So here is an attempt at helping.. For the most part, the docker compose yaml file is pretty close, with exception of some minor port and binding parameters. There is an expectation that initialization will be additional commands. Example:

  1. docker-compose up the environment
  2. run some scripts to init the environment

... but this was already part of the original post.

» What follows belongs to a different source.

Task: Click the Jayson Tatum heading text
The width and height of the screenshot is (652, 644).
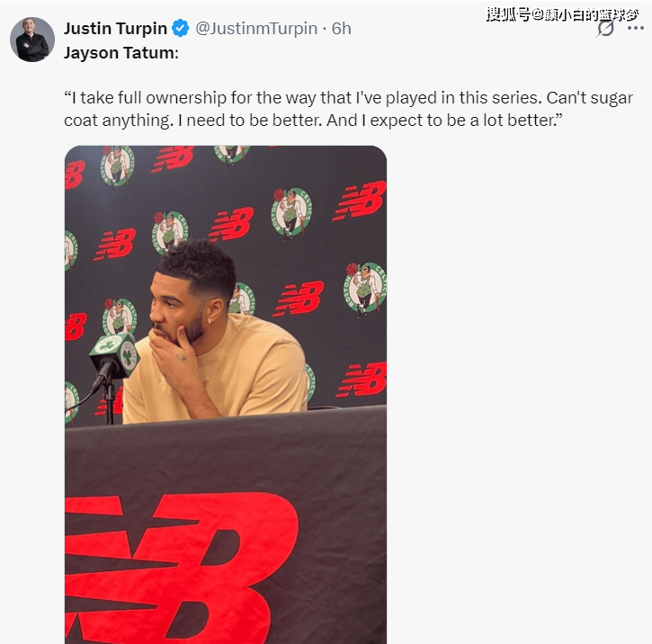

So here is a docker compose file

docker-compose.yml

version: '3'
services:
 # mongo config server
  mongocfg1:
    container_name: mongocfg1
    hostname: mongocfg1
    image: mongo
    command: mongod --configsvr --replSet mongors1conf --dbpath /data/db --port 27019 --bind_ip_all
    volumes:
      - ~/mongo_cluster/config1:/data/db

  mongocfg2:
    container_name: mongocfg2
    hostname: mongocfg2
    image: mongo
    command: mongod --configsvr --replSet mongors1conf --dbpath /data/db --port 27019 --bind_ip_all
    volumes:
      - ~/mongo_cluster/config2:/data/db

  mongocfg3:
    container_name: mongocfg3
    hostname: mongocfg3
    image: mongo
    command: mongod --configsvr --replSet mongors1conf --dbpath /data/db --port 27019 --bind_ip_all
    volumes:
      - ~/mongo_cluster/config3:/data/db

# replica set 1
  mongors1n1:
    container_name: mongors1n1
    hostname: mongors1n1
    image: mongo
    command: mongod --shardsvr --replSet mongors1 --dbpath /data/db --port 27018 --bind_ip_all
    volumes:
      - ~/mongo_cluster/data1:/data/db

  mongors1n2:
    container_name: mongors1n2
    hostname: mongors1n2
    image: mongo
    command: mongod --shardsvr --replSet mongors1 --dbpath /data/db --port 27018 --bind_ip_all
    volumes:
      - ~/mongo_cluster/data2:/data/db

  mongors1n3:
    container_name: mongors1n3
    hostname: mongors1n3
    image: mongo
    command: mongod --shardsvr --replSet mongors1 --dbpath /data/db --port 27018 --bind_ip_all
    volumes:
      - ~/mongo_cluster/data3:/data/db

# replica set 2
  mongors2n1:
    container_name: mongors2n1
    hostname: mongors2n1
    image: mongo
    command: mongod --shardsvr --replSet mongors2 --dbpath /data/db --port 27018 --bind_ip_all
    volumes:
      - ~/mongo_cluster/data4:/data/db

  mongors2n2:
    container_name: mongors2n2
    hostname: mongors2n2
    image: mongo
    command: mongod --shardsvr --replSet mongors2 --dbpath /data/db --port 27018 --bind_ip_all
    volumes:
      - ~/mongo_cluster/data5:/data/db

  mongors2n3:
    container_name: mongors2n3
    hostname: mongors2n3
    image: mongo
    command: mongod --shardsvr --replSet mongors2 --dbpath /data/db --port 27018 --bind_ip_all
    volumes:
      - ~/mongo_cluster/data6:/data/db

# mongos router
  mongos1:
    container_name: mongos1
    hostname: mongos1
    image: mongo
    depends_on:
      - mongocfg1
      - mongocfg2
    command: mongos --configdb mongors1conf/mongocfg1:27019,mongocfg2:27019,mongocfg3:27019 --port 27017 --bind_ip_all
    ports:
      - 27017:27017

  mongos2:
    container_name: mongos2
    hostname: mongos2
    image: mongo
    depends_on:
      - mongocfg1
      - mongocfg2
    command: mongos --configdb mongors1conf/mongocfg1:27019,mongocfg2:27019,mongocfg3:27019 --port 27017 --bind_ip_all
    ports:
      - 27016:27017

... and some scripts to finalize the initialization...

docker-compose up -d

... Give it a few seconds to wind up, then issue...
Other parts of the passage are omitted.